[Texte fourni]

L’Allemagne et la France ont anéanti la société politique grecque en proposant aux oligarchies grecques de partager la même monnaie et la même parité de change internationale. Par l’euro, la convertibilité extérieure de la monnaie des Grecs n’a plus été fixée en fonction de l’offre et de la demande en travail grec mais en fonction des objectifs de rentabilité du capital industriel allemand et du capital politico-financier français. Par la libre circulation du capital en euro, la matière fiscale grecque a été siphonnée au profit de l’oligarchie gréco-franco-allemande. Le financement de la solidarité et des dépenses communes entre les citoyens grecs et entre les citoyens européens a été capturé par la banque libérale hors sol déconnectée du droit concret de la responsabilité personnelle, étatique et politique. L’explosion des dettes publiques est impossible à maîtriser dans la zone euro à cause de la destruction des États nationaux et à cause de l’inexistence d’une souveraineté politique commune. Personne n’est responsable de la proportionnalisation de l’économie financière à l’économie réelle des gens.

Le gouvernement Syriza demande à proportionner ses remboursements de dette publique aux rentrées fiscales effectives de l’État grec et à l’excédent primaire après dépenses essentielles du vivre ensemble grec. La Grèce demande le minimum constitutionnel et juridique inscrit dans les traités européens. Après sept ans d’effondrement dans l’anarchie financière, les tergiversations des gouvernements allemand et français sont irrationnelles et criminelles. Un tout petit effort de réalisme financier débouche sur le constat d’impossibilité systémique de la circulation équitable du capital hors du contrôle de l’État de droit commun. La parité de un euro allemand pour un euro grec est parfaitement imbécile : elle incite les Grecs à ne pas investir dans leur propre développement pour que les banques commerciales aient intérêt à spéculer sur la faillite de la BCE et de ses États actionnaires obligés de maintenir la Grèce en survie monétaire artificielle.

[/Texte fourni]

= À compléter =
1 – Dans le texte sur la Grèce et l'euro, que demande le gouvernement Syriza ?
2 – Traduisez en anglais cette phrase du texte sur la Grèce et l'euro : « La Grèce demande le minimum constitutionnel et juridique inscrit dans les traités européens. »
Le listing ci-dessous provient d'une autre source.

[Données enregistrées]

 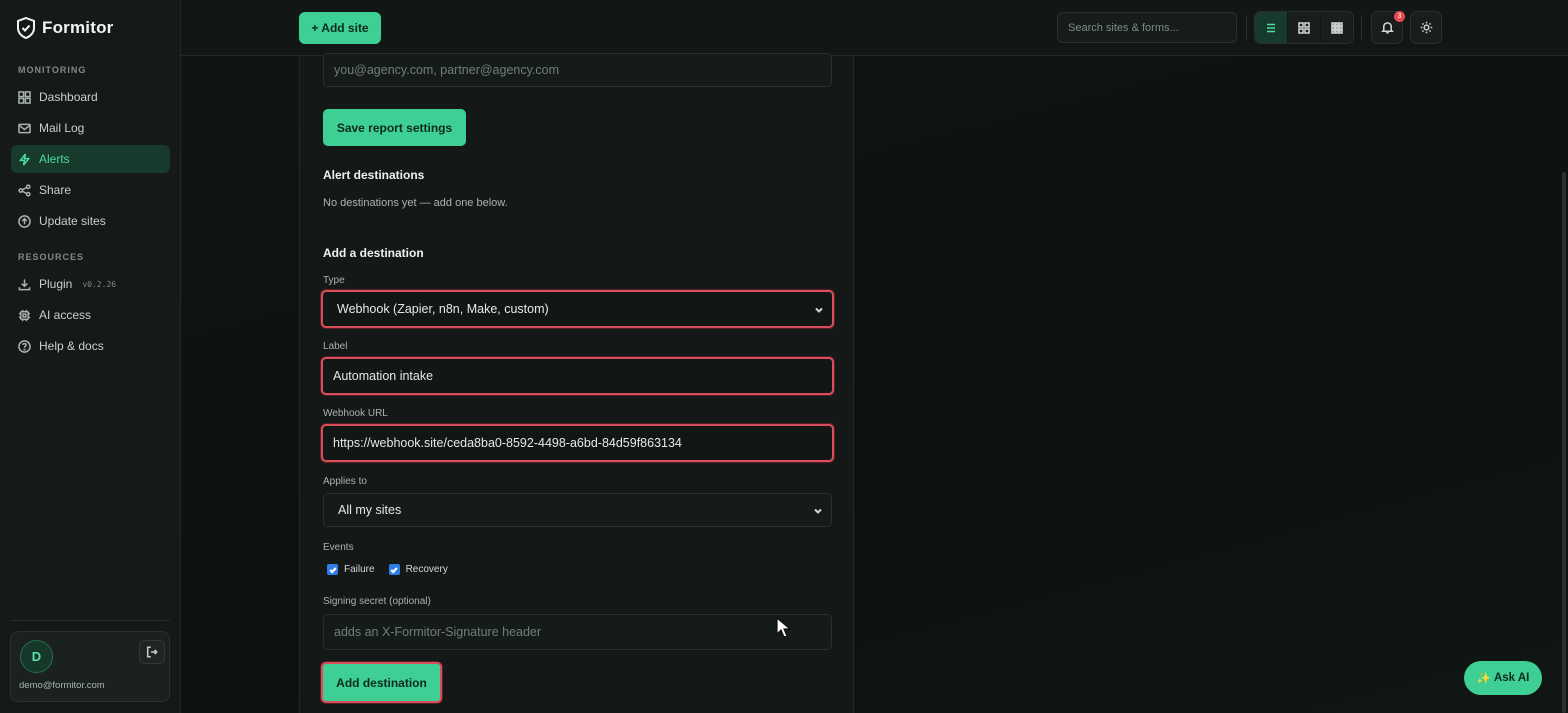 I want to click on applies-to-label: Applies to, so click(x=345, y=482).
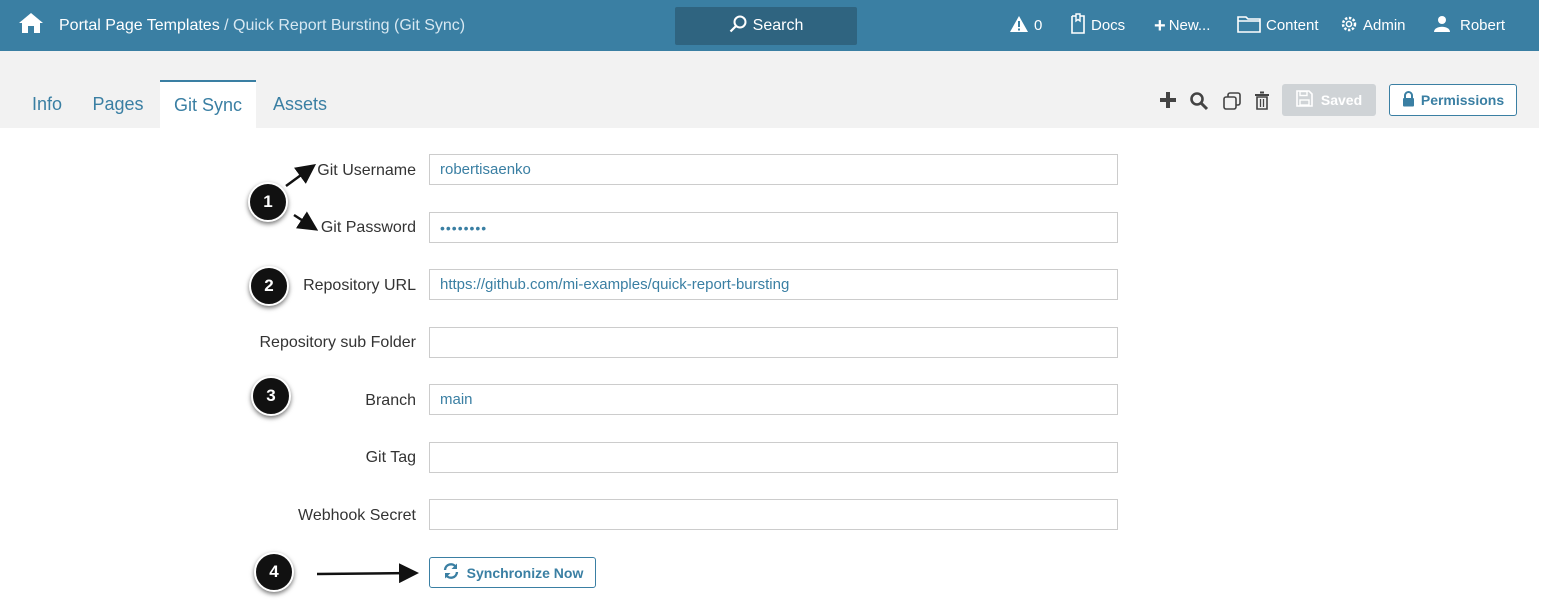  Describe the element at coordinates (352, 374) in the screenshot. I see `annotation-arrows` at that location.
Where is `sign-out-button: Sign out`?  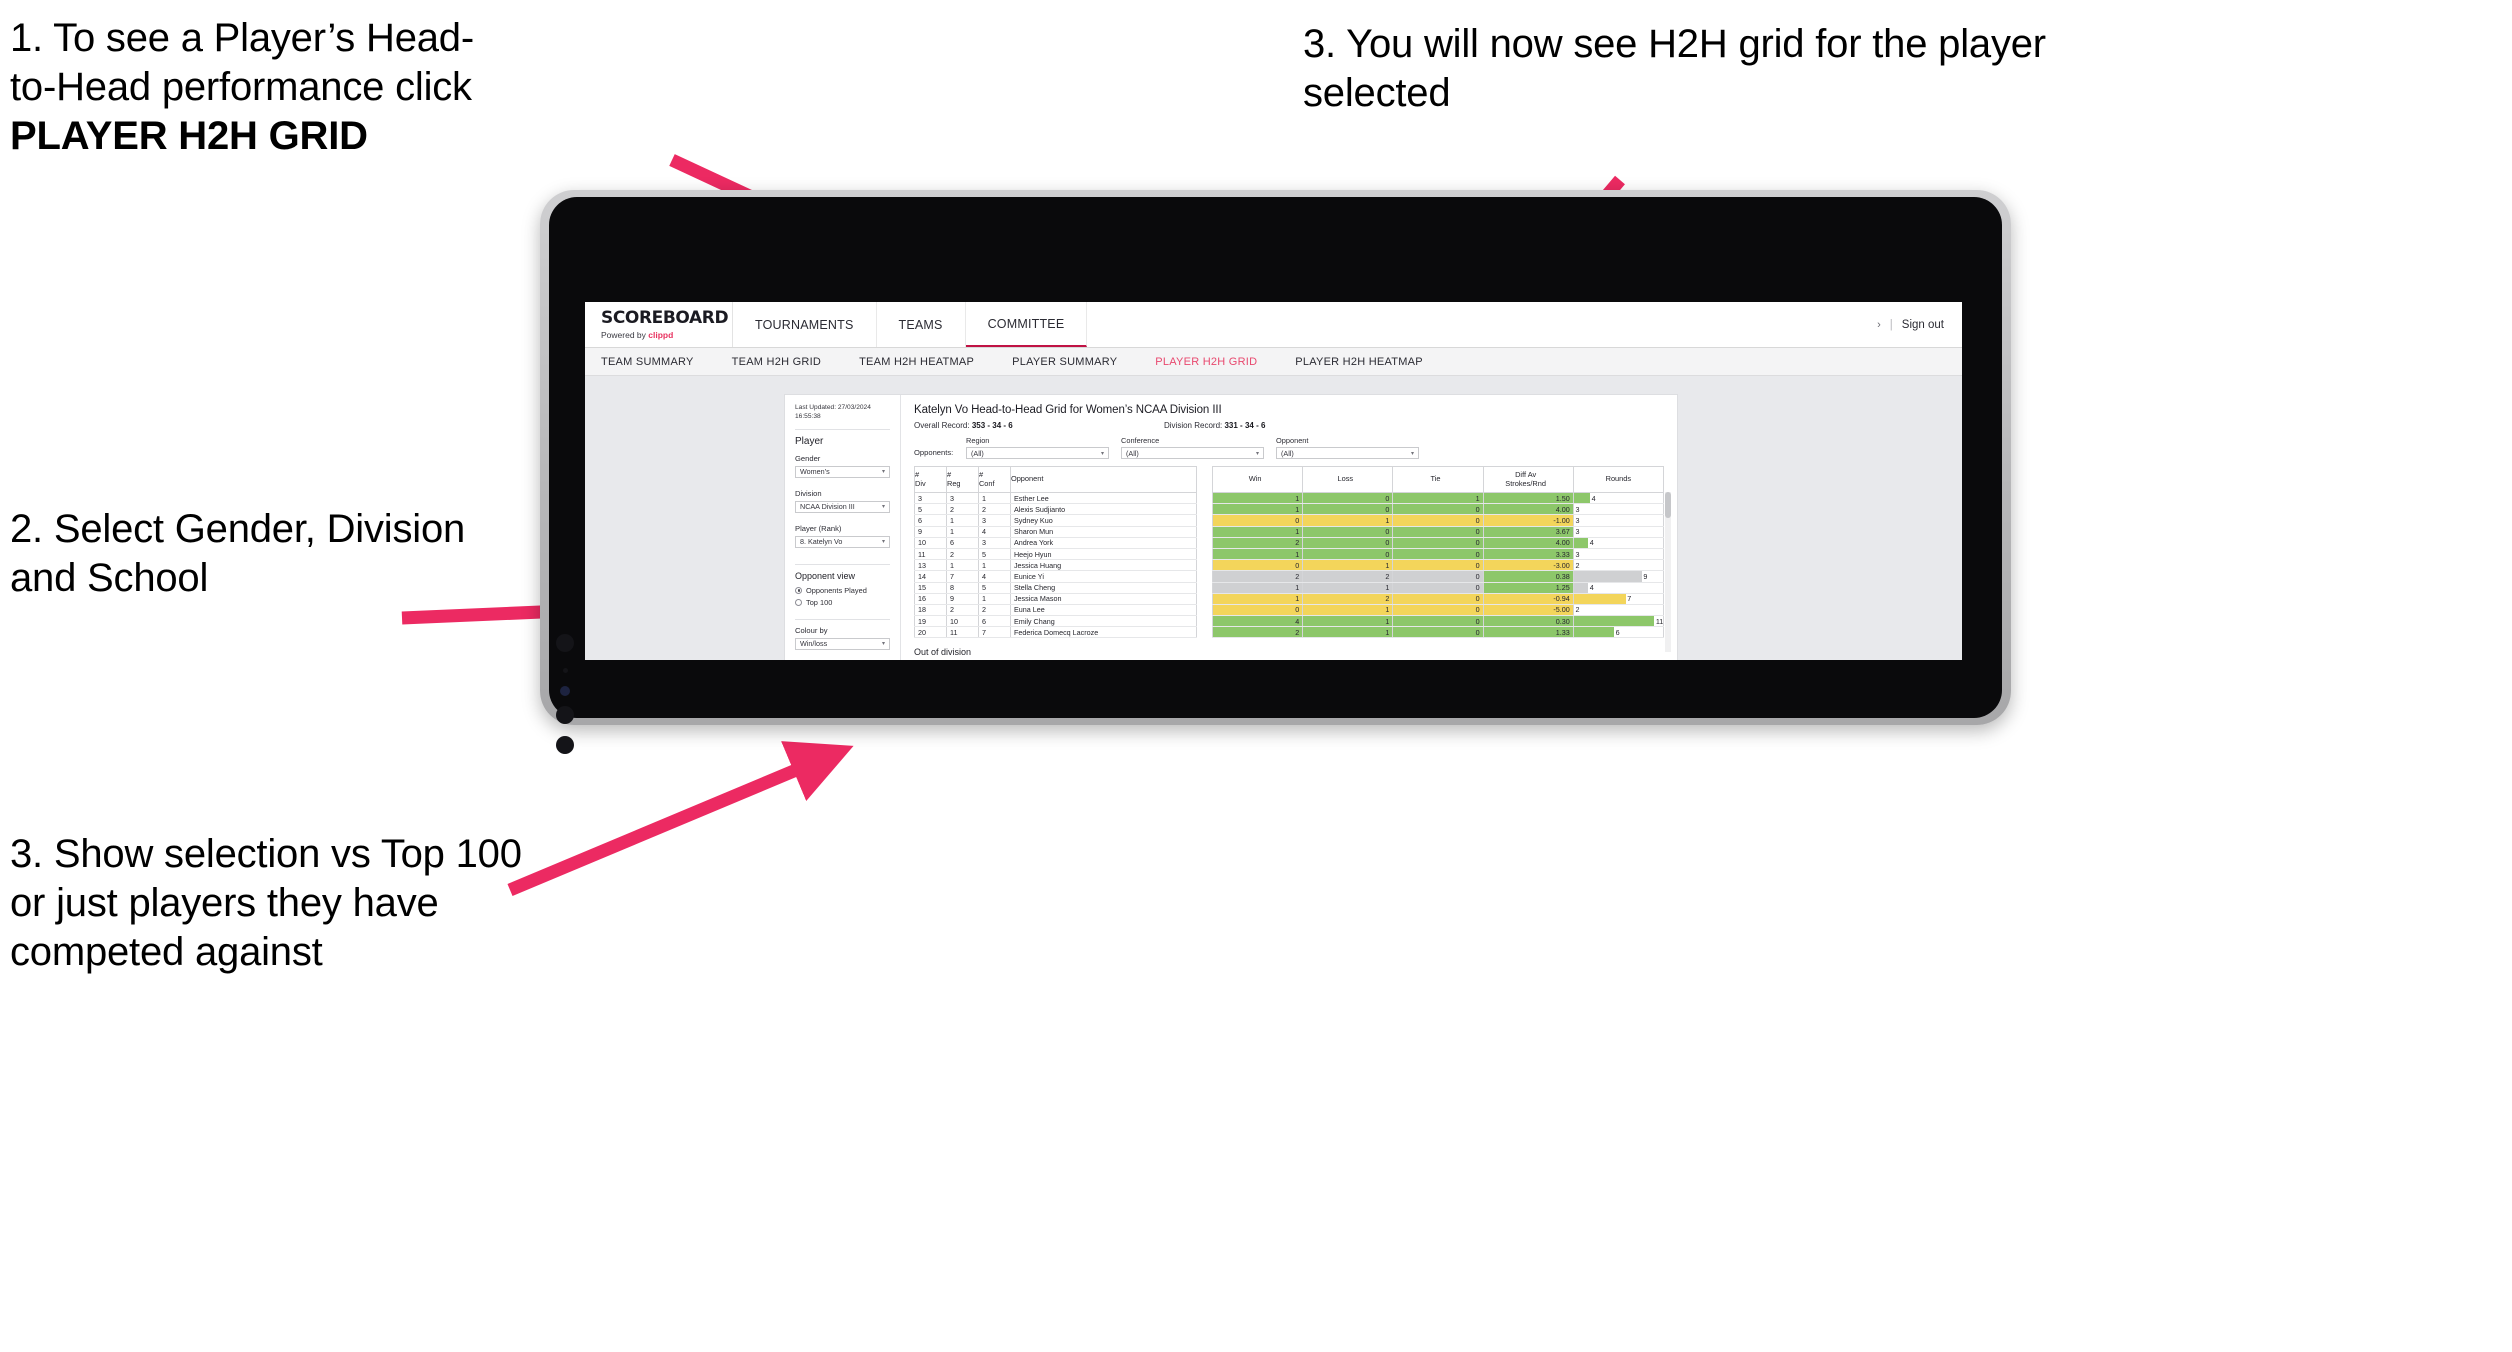 sign-out-button: Sign out is located at coordinates (1923, 325).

[/Données enregistrées]

= Corrigé de l'exercice =
1 – Il demande à proportionner ses remboursements de dette publique aux rentrées fiscales effectives de l'État grec et à l'excédent primaire après dépenses essentielles du vivre ensemble grec.

2 – Greece is asking for the constitutional and legal minimum set out in the European treaties.